I guess that’s why it should be a callback or a signal.
Looking back this statement makes no sense. If each variant is a table, obviously there would not be ‘100 per variant’.
My thinking was that if you have a foo(A,B) but you always have A ground, then that’s kind of like a family of variants (one per binding of A), that is different from when A and B are both vars. But to =@= there’s no way to see it as such.
As @maren points out, deleting tables during “completion” is not an option (at least, not those in the current ccc (closely connected component, i.e., a set of tables that are mutually connected).
In general, I’m not so sure we should have this as a property of a particular predicate. It won’t be particularly simple for the user to select the right predicate. Isn’t a general policy to minimize (limit) table space usage that allows the system to select variants to purge a better plan? That is why I as aiming to make the relevant data and a trigger available.

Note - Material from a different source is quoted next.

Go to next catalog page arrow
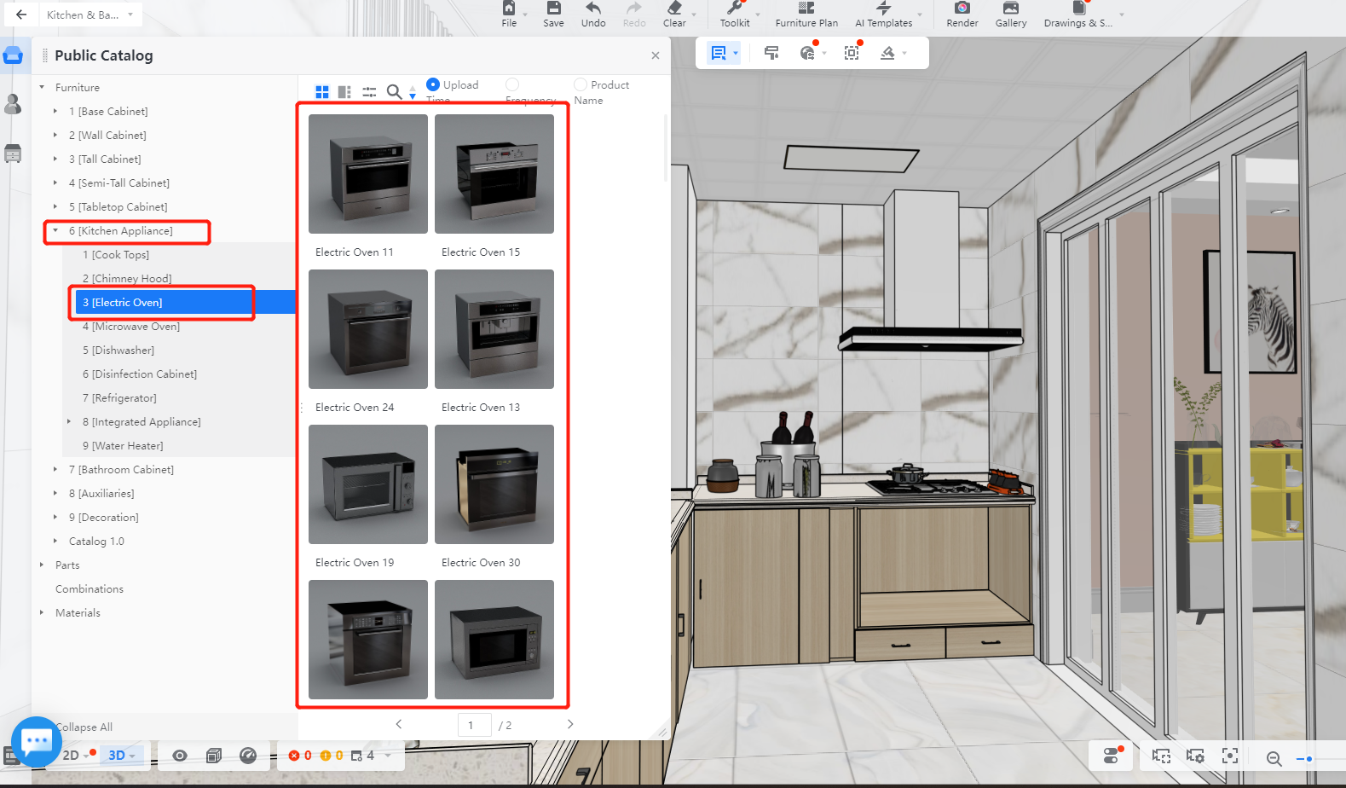Viewport: 1346px width, 788px height. point(570,724)
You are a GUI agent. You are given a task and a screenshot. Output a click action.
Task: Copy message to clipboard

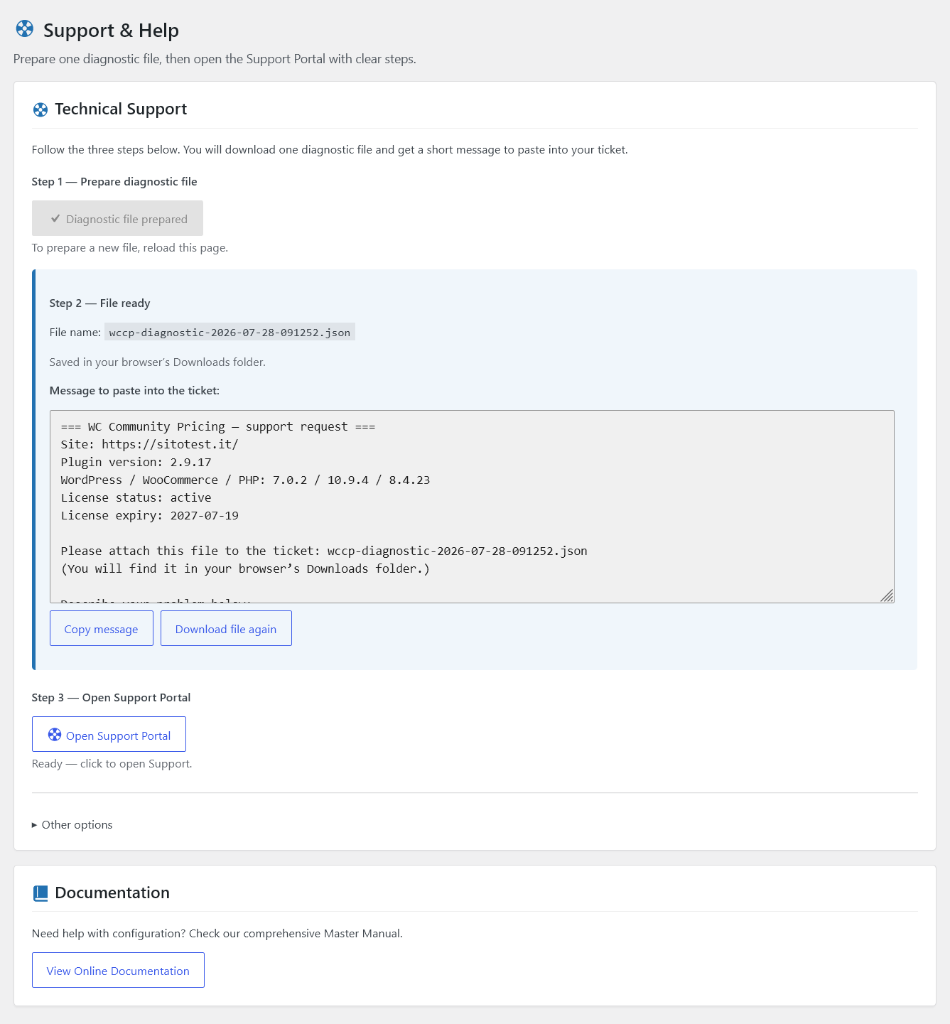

That approach is a little similar to the current GC policy: if GC time exceeds a certain percentage it triggers a goal that is given access to the stats for the last 5 (?) GC runs. The trigger can adjust the GC policy parameters. Also the HTTP server does something like that: if there is no thread available to process a request it triggers a goal. That goal may assess running server threads, CPU usage, system load, etc. to decide on whether to add a new worker thread, have the client wait or reply with a “busy”. This trigger based action keeps the C code relatively simple and allows the plugin of arbitrary complex Prolog code to mitigate the signalled problem.
Getting back to limiting the number of entries with a tabled predicate, I ran across this paper: Geometric Search Trees which, amongst other things, mentions hash-tries. Perhaps changing to hash-tries (or some other random set data structure) would make it easier to prune a tabled predicate’s “cache”.
(I do not claim any expertise on such data structures, but just throwing out some random thoughts that might be saying something completely stupid.)
SWI-Prolog tries surely use hash tables Not sure that is what is meant here. I’m more suspicious that using hash tables is one of the causes of the rather excessive memory usage of the tabling implementation.
So far, work on tabling was geared to get the full XSB functionality at a reasonable performance, not about reducing or optimizing memory management. There is probably a lot to gain. Both by considering the data structures and by using the fact that while establishing the tables for a set of dependent predicates there is a lot of allocation. Once done, a lot can be discarded. Many similar cases, e.g., findall/3, use dedicated allocation that can be released to the OS once the work completes.
The world of “containers” has changed a lot since I learned about them in the late Bronze Age and I haven’t kept up … my thought was: – if random replacement is a good strategy, and if hash values are used as keys, then simply removing the first entry or last entry or whatever entry is most convenient might be an easy and cheap way to get a random replacement strategy.
[LRU presumes that recently accessed items are more likely to be used again; random replacement assumes that there’s no obvious way to guess which items are more likely to be used … classic virtual memory paging algorithms often switch between LRU and random replacement because the worst case behavior of LRU can be really bad. OTOH, garbage collection algorithms often keep a “used more than once” list which is garbage collected less often; so something as simple as a bit that marks whether a table entry has been used might be a good strategy for pruning the entries.]
Random seems a really poor men’s choice. There is a lot to say about the cost for creating a table, either using timing or by analysis of its dependencies and size. Usage is probably another aspect that is worth measuring.